Mount the browser application from an embedded Webview or browser app:

import { initCertificateGadgets } from '@pkistudio/certgadgets/app';
import '@pkistudio/certgadgets/styles.css';

const app = initCertificateGadgets({
  mount: '#app',
  theme: 'dark',
  host: {
    confirmNetworkAccess: async ({ reason, url }) => {
      return window.confirm(`Allow network access for ${reason}?\n\n${url}`);
    },
    fetchNetworkResource: async ({ url, method, requestBytes, requestMediaType, acceptMediaType }) => {
      const response = await fetch(url, {
        method: method ?? (requestBytes ? 'POST' : 'GET'),
        headers: {
          ...(requestMediaType ? { 'Content-Type': requestMediaType } : {}),
          ...(acceptMediaType ? { Accept: acceptMediaType } : {})
        },
        body: requestBytes
      });
      const bytes = new Uint8Array(await response.arrayBuffer());
      return {
        status: response.status,
        byteLength: bytes.byteLength,
        bytes,
        mediaType: response.headers.get('Content-Type') ?? undefined
      };
    }
  }
});

app.loadCertificateBytes(new Uint8Array(await file.arrayBuffer()), file.name);

The package keeps VS Code-specific file access, dialogs, and Webview lifecycle outside @pkistudio/certgadgets; hosts pass those behaviors through callbacks.

License

Certificate Gadgets is licensed under the MIT License.
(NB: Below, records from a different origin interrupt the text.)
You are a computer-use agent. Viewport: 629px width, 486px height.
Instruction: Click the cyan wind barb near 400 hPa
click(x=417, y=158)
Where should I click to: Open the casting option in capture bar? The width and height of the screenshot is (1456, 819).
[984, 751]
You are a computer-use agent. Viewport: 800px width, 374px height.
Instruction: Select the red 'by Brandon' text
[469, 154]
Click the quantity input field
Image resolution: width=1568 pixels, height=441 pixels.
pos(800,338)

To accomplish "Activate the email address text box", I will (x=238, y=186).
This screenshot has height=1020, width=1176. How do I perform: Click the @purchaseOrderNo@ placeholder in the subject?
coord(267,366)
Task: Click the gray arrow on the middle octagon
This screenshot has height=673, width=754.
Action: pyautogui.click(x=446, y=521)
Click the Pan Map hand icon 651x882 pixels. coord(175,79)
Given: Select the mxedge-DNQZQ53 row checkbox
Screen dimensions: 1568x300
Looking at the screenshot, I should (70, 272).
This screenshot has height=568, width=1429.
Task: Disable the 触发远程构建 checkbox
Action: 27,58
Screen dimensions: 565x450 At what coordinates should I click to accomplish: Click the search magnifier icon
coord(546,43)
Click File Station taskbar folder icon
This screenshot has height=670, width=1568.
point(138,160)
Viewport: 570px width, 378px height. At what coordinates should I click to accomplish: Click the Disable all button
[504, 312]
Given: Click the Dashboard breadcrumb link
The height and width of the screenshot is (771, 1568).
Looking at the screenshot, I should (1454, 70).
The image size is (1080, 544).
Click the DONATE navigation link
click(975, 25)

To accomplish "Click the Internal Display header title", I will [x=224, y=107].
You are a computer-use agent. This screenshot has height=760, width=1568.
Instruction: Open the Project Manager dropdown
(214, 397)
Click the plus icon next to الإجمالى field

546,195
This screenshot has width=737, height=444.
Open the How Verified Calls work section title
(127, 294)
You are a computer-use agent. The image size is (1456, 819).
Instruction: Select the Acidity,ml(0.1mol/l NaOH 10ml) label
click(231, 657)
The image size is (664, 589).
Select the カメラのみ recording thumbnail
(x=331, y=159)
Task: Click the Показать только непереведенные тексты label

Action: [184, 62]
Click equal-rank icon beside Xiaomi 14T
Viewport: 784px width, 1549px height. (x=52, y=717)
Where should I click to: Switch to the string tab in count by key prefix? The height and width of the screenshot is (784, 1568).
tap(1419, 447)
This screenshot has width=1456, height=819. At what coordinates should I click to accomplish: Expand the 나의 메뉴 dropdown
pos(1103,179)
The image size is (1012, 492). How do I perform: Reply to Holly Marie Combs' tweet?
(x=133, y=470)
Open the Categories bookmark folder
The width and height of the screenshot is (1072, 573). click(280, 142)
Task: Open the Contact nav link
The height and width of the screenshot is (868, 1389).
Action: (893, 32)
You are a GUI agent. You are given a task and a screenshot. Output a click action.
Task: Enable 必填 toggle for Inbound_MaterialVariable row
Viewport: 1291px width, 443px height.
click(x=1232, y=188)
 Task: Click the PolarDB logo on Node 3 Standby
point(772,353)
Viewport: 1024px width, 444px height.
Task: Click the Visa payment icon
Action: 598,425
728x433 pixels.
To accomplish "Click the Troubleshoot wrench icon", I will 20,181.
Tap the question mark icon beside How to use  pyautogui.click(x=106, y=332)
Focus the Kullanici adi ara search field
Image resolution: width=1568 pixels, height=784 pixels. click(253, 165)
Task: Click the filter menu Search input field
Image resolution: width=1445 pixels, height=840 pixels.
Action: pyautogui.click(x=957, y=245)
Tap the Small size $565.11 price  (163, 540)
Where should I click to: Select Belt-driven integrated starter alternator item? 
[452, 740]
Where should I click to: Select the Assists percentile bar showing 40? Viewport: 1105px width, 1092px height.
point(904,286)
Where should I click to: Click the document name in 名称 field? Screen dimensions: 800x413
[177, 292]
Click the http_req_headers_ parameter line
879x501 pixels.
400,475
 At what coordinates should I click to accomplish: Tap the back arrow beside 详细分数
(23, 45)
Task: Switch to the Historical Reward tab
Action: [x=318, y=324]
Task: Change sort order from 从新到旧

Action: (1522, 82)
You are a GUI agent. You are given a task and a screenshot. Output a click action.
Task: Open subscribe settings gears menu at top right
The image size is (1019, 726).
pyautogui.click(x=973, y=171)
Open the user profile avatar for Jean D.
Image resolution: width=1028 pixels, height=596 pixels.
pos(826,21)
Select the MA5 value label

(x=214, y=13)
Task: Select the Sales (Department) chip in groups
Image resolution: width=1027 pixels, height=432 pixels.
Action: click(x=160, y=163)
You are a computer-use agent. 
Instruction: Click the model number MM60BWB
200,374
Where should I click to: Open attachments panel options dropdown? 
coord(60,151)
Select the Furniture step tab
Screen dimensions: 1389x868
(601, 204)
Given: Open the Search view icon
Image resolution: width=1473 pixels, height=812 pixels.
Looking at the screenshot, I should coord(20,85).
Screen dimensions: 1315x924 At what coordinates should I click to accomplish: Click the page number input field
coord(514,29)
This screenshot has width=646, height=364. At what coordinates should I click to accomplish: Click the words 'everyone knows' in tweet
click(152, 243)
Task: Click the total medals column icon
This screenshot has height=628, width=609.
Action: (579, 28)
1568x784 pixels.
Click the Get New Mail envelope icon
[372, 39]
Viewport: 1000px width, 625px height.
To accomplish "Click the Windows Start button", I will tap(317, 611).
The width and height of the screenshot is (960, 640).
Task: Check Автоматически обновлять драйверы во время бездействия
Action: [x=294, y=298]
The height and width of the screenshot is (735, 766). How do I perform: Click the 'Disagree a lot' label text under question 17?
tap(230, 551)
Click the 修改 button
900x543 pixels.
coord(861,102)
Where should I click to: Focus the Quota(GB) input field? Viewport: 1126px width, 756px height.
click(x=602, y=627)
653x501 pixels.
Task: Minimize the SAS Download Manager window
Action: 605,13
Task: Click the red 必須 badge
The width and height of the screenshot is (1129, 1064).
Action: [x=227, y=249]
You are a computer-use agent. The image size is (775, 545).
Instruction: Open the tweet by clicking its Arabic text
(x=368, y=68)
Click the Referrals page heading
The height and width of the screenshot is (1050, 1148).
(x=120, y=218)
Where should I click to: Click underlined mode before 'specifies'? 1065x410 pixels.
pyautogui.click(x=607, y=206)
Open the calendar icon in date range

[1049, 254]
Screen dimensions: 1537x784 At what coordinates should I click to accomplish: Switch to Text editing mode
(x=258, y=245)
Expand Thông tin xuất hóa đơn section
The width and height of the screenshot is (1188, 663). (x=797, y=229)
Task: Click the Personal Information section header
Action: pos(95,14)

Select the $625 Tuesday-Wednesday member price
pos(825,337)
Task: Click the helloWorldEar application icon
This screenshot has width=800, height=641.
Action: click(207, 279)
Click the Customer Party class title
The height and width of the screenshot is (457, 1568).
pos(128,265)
See LICENSE.

PkiStudioJS Dependency

The application imports PkiStudioJS from the published @pkistudio/pkistudiojs npm package for shared ASN.1 viewer behavior:

  • @pkistudio/pkistudiojs/core
  • @pkistudio/pkistudiojs/oid-resolver
  • @pkistudio/pkistudiojs/viewer

The PkiStudioJS OID name table is provided through @pkistudio/pkistudiojs/oid-resolver, so no vendored OID assets are required under public/.

X.509 certificate parsing is handled by PKIjs, with ASN.1 support from asn1js.